## Extrait du texte
++++++++++++++++++++

Je me dis que le plus dur est fait. J’ai tort… Nous ne tardons pas à arriver vers une autre rivière asséchée. Le sol est d’abord caillouteux, puis sabloneux. Le guide me dit que non, il n’y a pas de sable. Le mot sable ne doit pas désigner la même chose pour lui et moi… Je lance la voiture et…. reste planté dans le sable. Les roues avant tournent dans le vide. Nous plaçons quelques cailloux dessous pour favoriser l’adhérence et les pneus se mettent à dégager une terrible fumée noir de caoutchouc brûlé. Heureusement, nos amis norvégiens ne sont pas loin derrière et nous nous mettons à cinq pour pousser la voiture, qui finit par passer l’obstacle. Je continue en direction de la sortie du parc. La ballade aura duré 4 heures et se sera révélée épuisante psychologiquement pour moi, tant un véhicule avec traction avant n’est pas adapté aux pistes du parc.
Pour rentrer sur Ngaoundéré, nous décidons de prendre une piste différente de celle de l’aller. Des Norvégiens ont passé là quelques jours plus tôt, il paraît qu’elle est en bon état. Je vais vite constater que les Norvégiens, avec leurs gros 4×4 bien surélevés, et moi, avec ma Rav4 peu adaptée, nous n’avons pas la même notion de « bonne piste ». Il y a en effet peu de trous, mais les deux traces gauche et droite sont creusées et, au milieu de la piste, émergent régulièrement de gros rochers, que je ne peux pas passer sans toucher. Il me faut donc rouler sur les bords de la piste, à une vitesse d’escargot (moins de 25 km/h). Les pneus sont mis à rude épreuve et je finis par crever une roue arrière. La voiture norvégienne, qui nous attend tous les 10 km environ, est hors de vue et j’ai le temps de changer ma roue avant de la voir arriver. Nous repartons et je passe devant, pour que nous restions un peu plus groupés. N’ayant plus de roue de secours (j’ai essayé en vain d’en acheter une seconde à Ngaoundéré, difficile à trouver), je n’ai plus droit à l’erreur !

++++++++++++++++++++

## Enregistrements fournis
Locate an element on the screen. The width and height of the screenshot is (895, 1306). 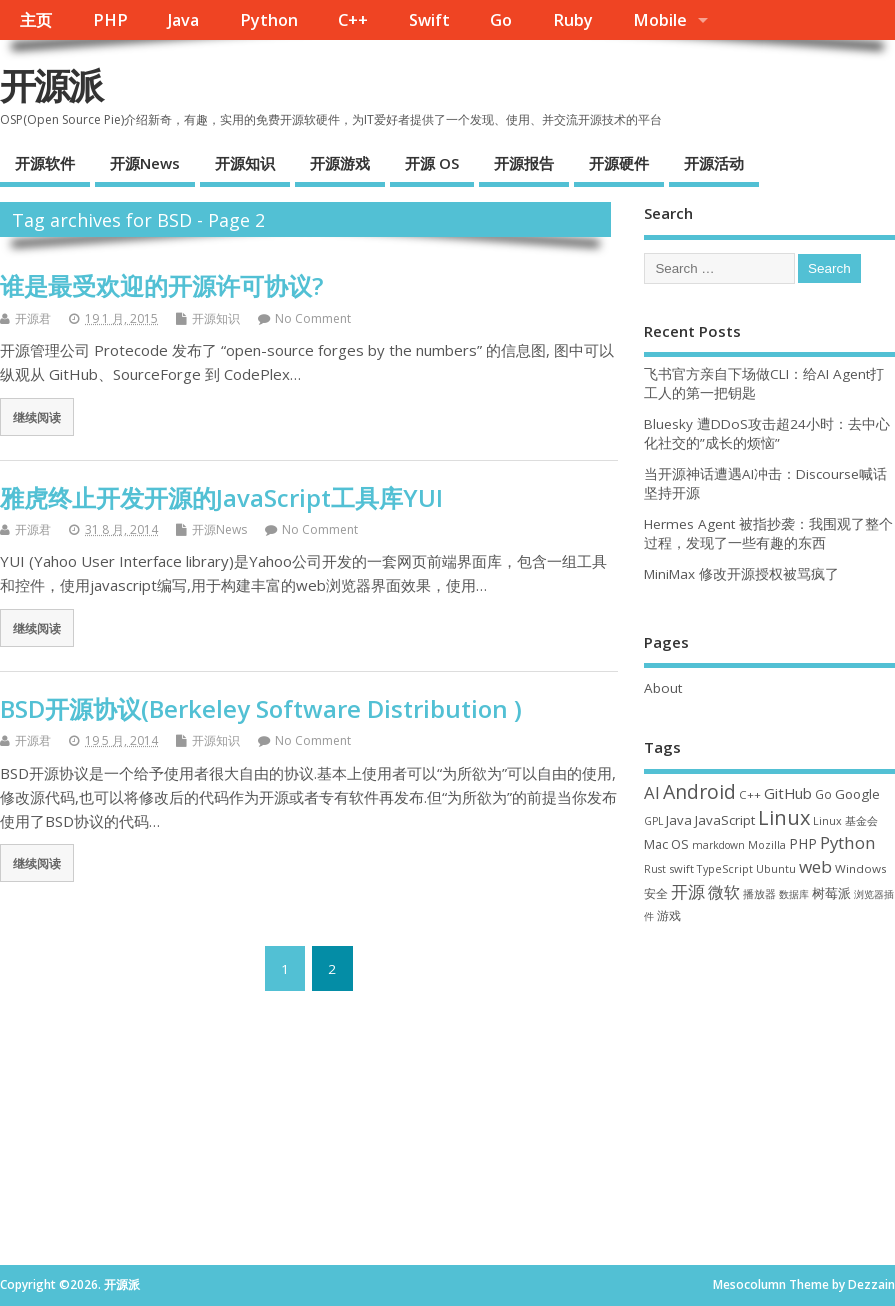
树莓派 [树莓派 (57 项)] is located at coordinates (831, 893).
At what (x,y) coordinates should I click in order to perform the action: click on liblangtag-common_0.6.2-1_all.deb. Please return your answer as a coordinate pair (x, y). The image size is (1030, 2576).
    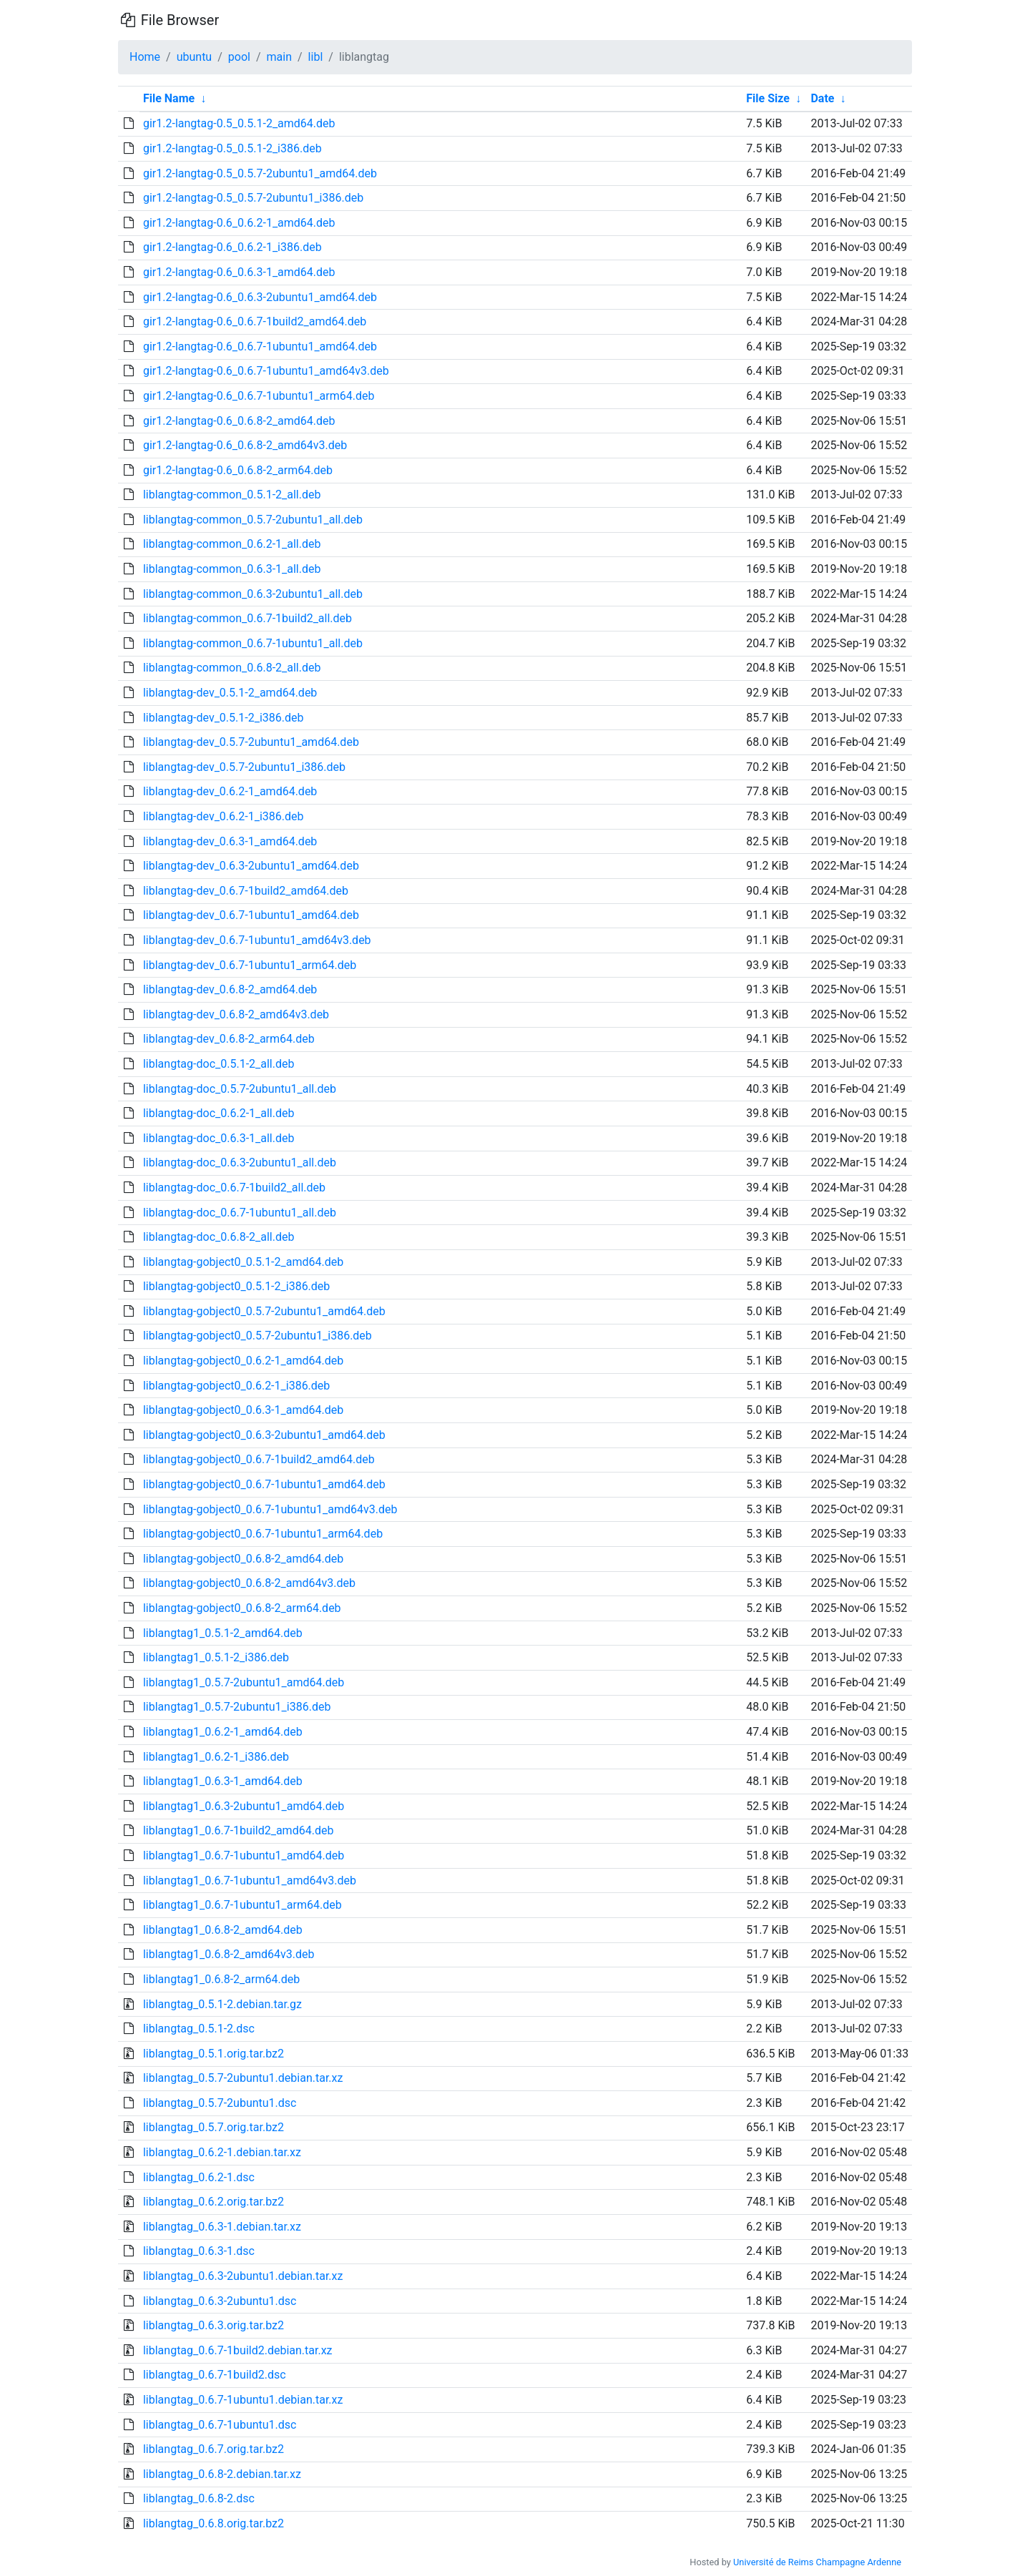
    Looking at the image, I should click on (232, 544).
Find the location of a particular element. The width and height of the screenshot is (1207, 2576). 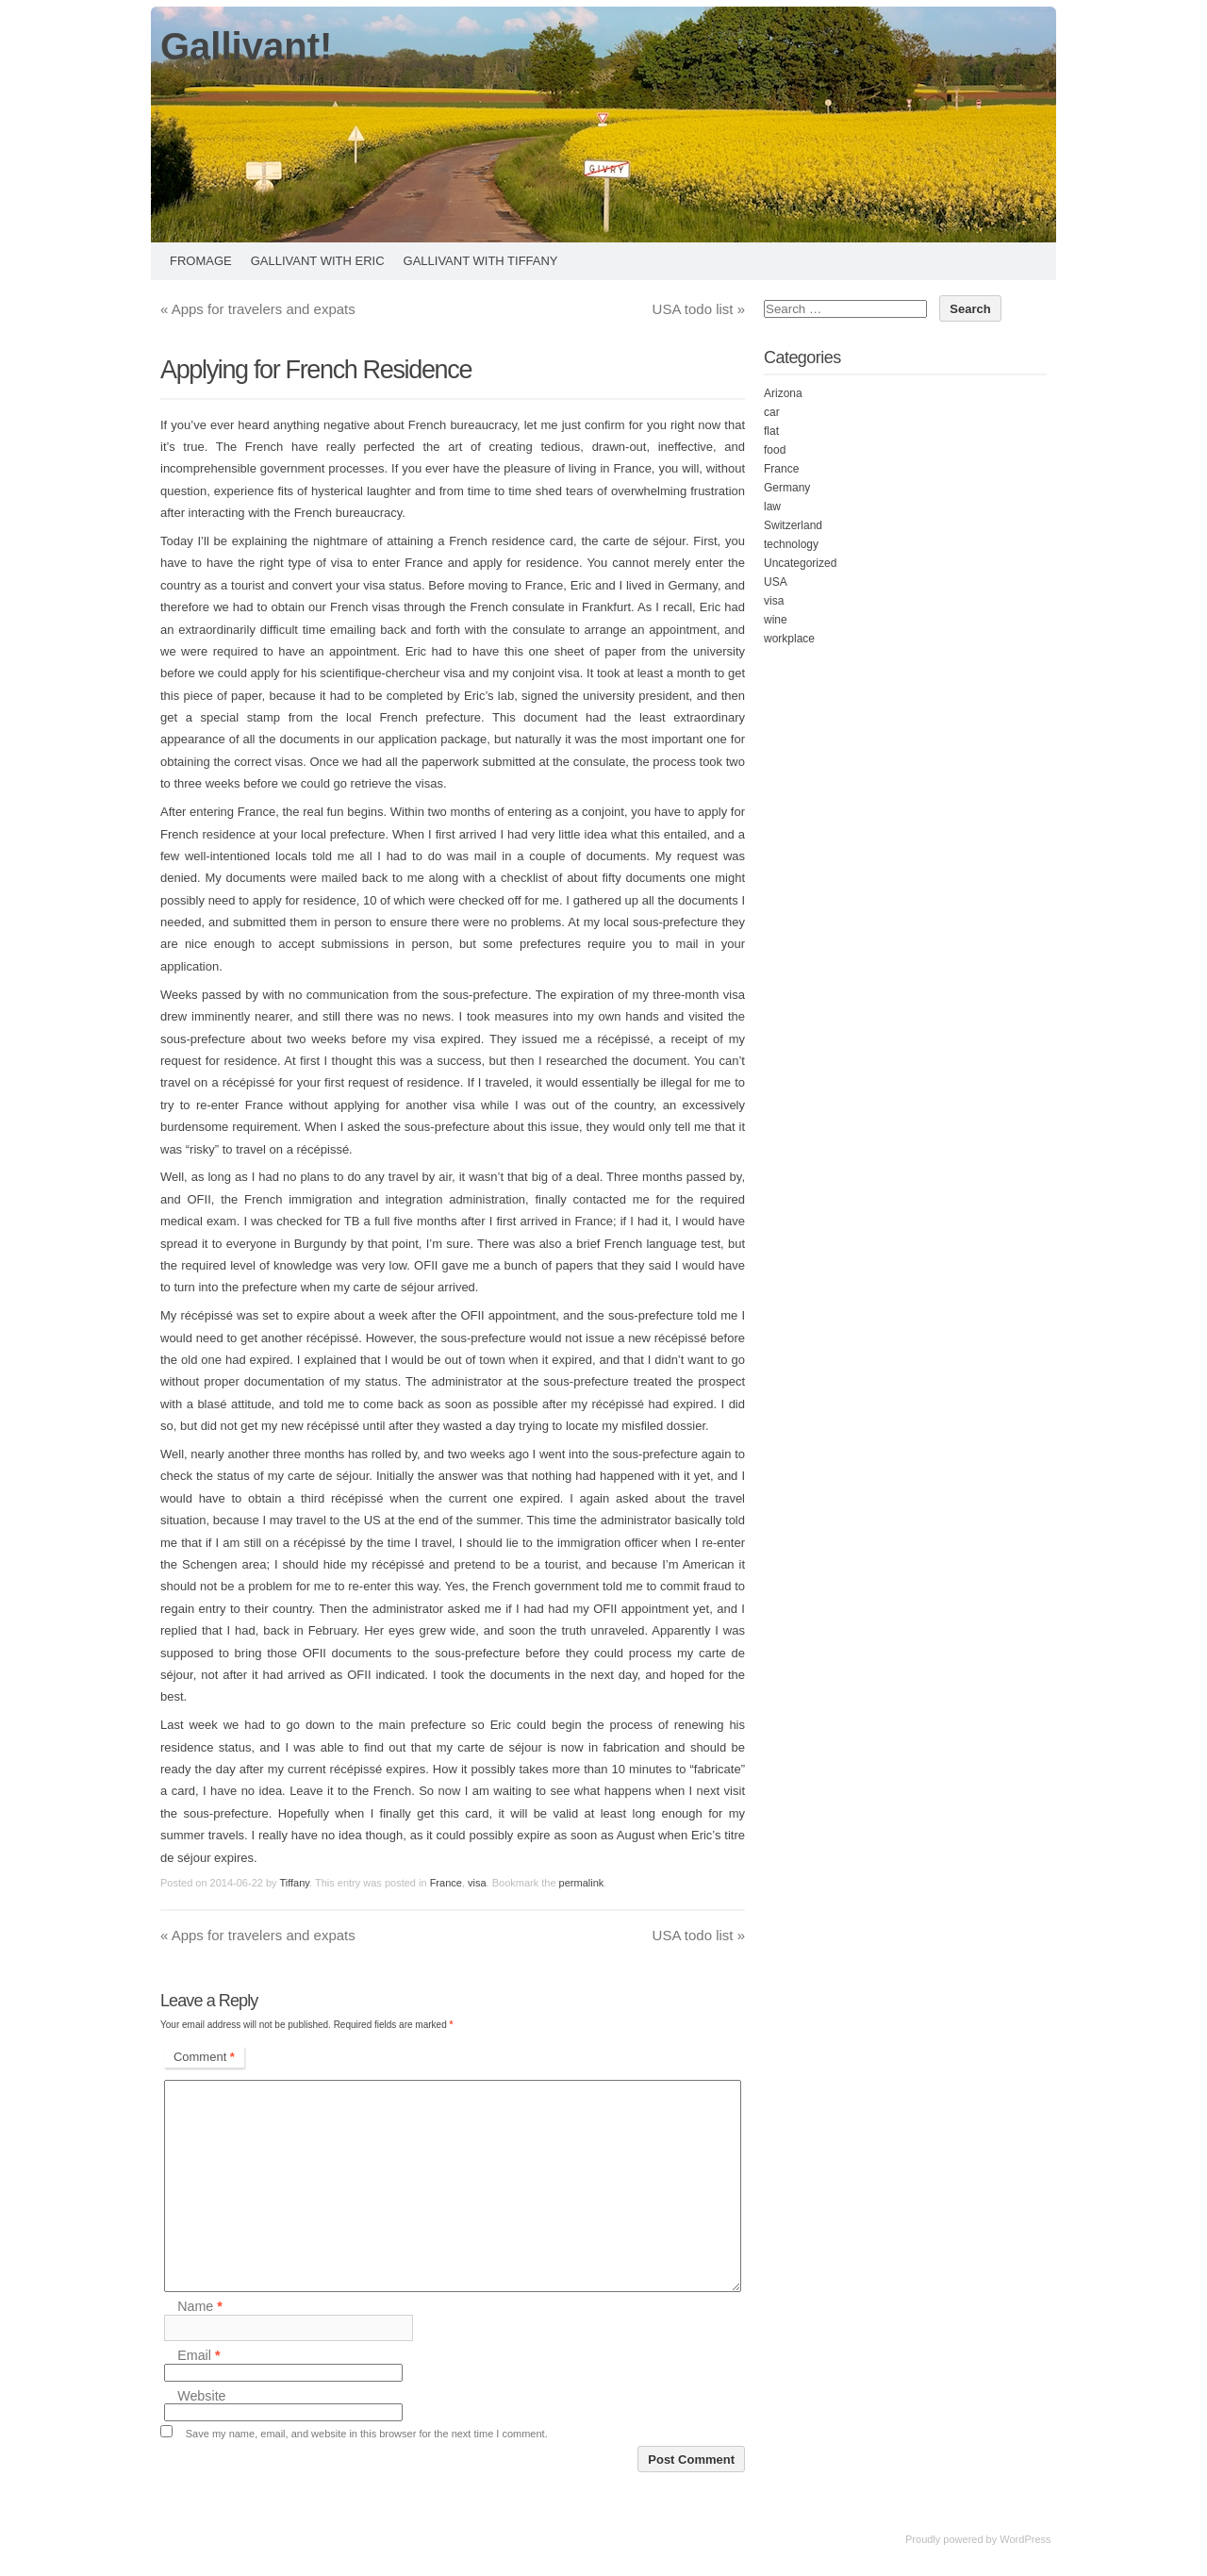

++++++++++++++++++++

## Consignes
1. D'après l'extrait, à quelle vitesse faut-il rouler sur les bords de la piste ?
2. Présente sous forme de liste JSON de chaînes, une par ligne et sans les lignes vides, la partie des enregistrements qui s'ouvre sur la ligne contenant « At what (x,y) » et va jusqu'à la fin des enregistrements, bornes incluses. N'inclus pas les images dans la réponse.
L'extrait et les enregistrements n'ont aucun lien entre eux.

## Corrigé de l'exercice
1. À une vitesse d'escargot, moins de 25 km/h.

2.
[
  "At what (x,y) coordinates should I click in order to perform the action: click on liblangtag-common_0.6.2-1_all.deb. Please return your answer as a coordinate pair (x, y). The image size is (1030, 2576).",
  "    Looking at the image, I should click on (232, 544).",
  "Find the location of a particular element. The width and height of the screenshot is (1207, 2576). "
]